Niestetal. December 8, 2016

The Managing Board

The Supervisory Board

Corporate Governance Practices

In 2016, the SMA Managing Board together with a selected team developed the SMA Strategy 2020. It comprises a forward-looking vision and mission, the values that all SMA employees align themselves with and clear strategic targets for the years to come. The Strategy 2020 was presented to all SMA employees worldwide and will provide the strategic framework for our activities, through which we will keep SMA on track for success even under changing market conditions. Further details can be found on page 29.

SMA adopted the code of conduct of the German Association of Materials Management, Purchasing and Logistics (BME) in 2009. These behavioral guidelines commit SMA to fair dealings with suppliers. The guidelines are based on, among other things, the Global Compact of the United Nations, the conventions of the International Labour Organization (ILO) and the United Nations' Universal Declaration of Human Rights. The objective is to enshrine general principles with regard to fairness, integrity and corporate responsibility in business relationships. For SMA, these behavioral guidelines complement its mission statement and corporate culture, in which fairness, integrity and corporate responsibility are deeply rooted. The BME's code of conduct is accessible on its website at www.bme.de.

In 2010, SMA also created its own guidelines for suppliers, which are guided by SMA's corporate principles and likewise by the United Nations Global Compact and the international labor standards of the ILO. The guidelines prescribe standards for sustainable activity and give expression to what SMA expects of suppliers and business partners with regard to social, ecological and ethical issues. The key points of the guidelines are the ban on child labor, forced labor, abuse and discrimination, the fight against corruption, fair working conditions, occupational health and safety, environmental protection, quality and product safety. The latest version of the guidelines (SMA Supplier Code) is reproduced on the SMA website www.SMA.de.

On January 13, 2011, the Company made a declaration to the General Secretary of the United Nations to adopt the 10 principles of the UN Global Compact as compulsory guidelines for its corporate governance. The principles of the UN Global Compact define standards for upholding human rights, the protection of workers' rights, environmental protection and the avoidance of corruption. They can be viewed on the website www.unglobalcompact.org.

In January 2012, the Managing Board also enacted the SMA business principles. The SMA business principles form the heart of the compliance management system and shape SMA's values into clear behavioral standards. They were drafted in a workgroup project led by Group Compliance. The members of the workgroup comprised the Chairwoman of the Works Council, representatives of corporate functions and executives. The SMA business principles are obligatory for all SMA employees worldwide.

In compliance with the provisions of Section 76 (4) Sentence 2 AktG, the Managing Board resolved on September 29, 2015 to set a target of 7% for the proportion of female employees in the two management levels below the Managing Board in the period up to June 30, 2017. The target is equal to the actual ratio of how the genders relate to each other as of the date of the resolution.

- **SET TASK 1**
In the records, start at the line containing "Find the location of a particular element. The image" and go through the end of the records. Rewrite those lines, substituting "specific" for "particular" and changing nothing else.
- **SET TASK 2**
Carry on the corporate governance text about SMA beyond its last sentence.
The text and the records below it were taken from separate sources.

- **SOURCE MATERIAL**

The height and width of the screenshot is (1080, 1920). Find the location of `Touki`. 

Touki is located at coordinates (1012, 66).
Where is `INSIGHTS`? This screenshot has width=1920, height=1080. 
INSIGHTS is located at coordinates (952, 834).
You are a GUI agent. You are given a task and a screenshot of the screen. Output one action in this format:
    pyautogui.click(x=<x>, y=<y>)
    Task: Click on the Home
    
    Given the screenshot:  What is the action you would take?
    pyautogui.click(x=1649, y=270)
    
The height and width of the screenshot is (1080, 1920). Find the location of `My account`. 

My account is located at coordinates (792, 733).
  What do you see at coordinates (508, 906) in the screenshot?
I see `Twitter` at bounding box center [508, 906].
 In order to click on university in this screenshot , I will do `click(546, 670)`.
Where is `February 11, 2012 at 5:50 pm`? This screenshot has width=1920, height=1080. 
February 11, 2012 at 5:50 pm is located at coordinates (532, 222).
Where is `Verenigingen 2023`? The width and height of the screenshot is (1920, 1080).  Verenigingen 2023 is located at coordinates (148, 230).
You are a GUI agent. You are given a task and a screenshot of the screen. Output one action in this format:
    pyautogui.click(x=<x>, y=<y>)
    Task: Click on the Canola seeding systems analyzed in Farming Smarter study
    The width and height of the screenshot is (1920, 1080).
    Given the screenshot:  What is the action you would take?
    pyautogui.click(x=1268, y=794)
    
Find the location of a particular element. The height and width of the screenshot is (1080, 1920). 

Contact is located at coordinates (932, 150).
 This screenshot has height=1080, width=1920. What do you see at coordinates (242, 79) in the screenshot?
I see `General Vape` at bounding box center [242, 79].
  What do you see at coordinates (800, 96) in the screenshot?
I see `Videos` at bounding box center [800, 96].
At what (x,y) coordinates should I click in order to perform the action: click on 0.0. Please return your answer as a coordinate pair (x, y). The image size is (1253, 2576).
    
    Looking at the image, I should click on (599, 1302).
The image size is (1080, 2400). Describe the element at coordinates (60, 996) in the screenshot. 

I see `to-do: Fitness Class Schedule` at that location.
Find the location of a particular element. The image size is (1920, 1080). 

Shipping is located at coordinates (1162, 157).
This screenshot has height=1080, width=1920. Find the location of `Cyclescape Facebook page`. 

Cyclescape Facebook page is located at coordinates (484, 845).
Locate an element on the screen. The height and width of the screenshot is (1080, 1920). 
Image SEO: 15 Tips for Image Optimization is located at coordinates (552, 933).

- **EXERCISE RESULT 1**
Find the location of a specific element. The image size is (1920, 1080). 

Shipping is located at coordinates (1162, 157).
This screenshot has height=1080, width=1920. Find the location of `Cyclescape Facebook page`. 

Cyclescape Facebook page is located at coordinates (484, 845).
Locate an element on the screen. The height and width of the screenshot is (1080, 1920). 
Image SEO: 15 Tips for Image Optimization is located at coordinates (552, 933).

- **EXERCISE RESULT 2**
Transparency

Transparency is a key element of good corporate governance. Our aim is to provide all shareholders, financial analysts, media and interested members of the public at large with timely information about our business situation and significant corporate changes. All important information is also made available on our website at www.SMA.de. Reporting on the business situation and the operating results takes place in the Annual Report, in the press conference on financial statements and in the Quarterly Statements and Half-Yearly Financial Reports. Furthermore, the public is informed through press releases and, if stipulated by law, by means of ad hoc statements. In addition, once a year SMA invites investors, analysts and the press to its Capital Markets Day to inform them about the market and competition, SMA's strategic direction, unique selling propositions and financial developments. Moreover, social networks are used for communication. Transparency is particularly important whenever deliberations and Company

decisions might lead to conflicts of interest for members of the Supervisory Board or Managing Board. Any conflicts of interest that may have arisen are therefore disclosed by those members of the corporate bodies affected when discussion of the subject commenced. The member concerned does not participate in the adoption of any necessary resolutions by the Managing Board or the Supervisory Board.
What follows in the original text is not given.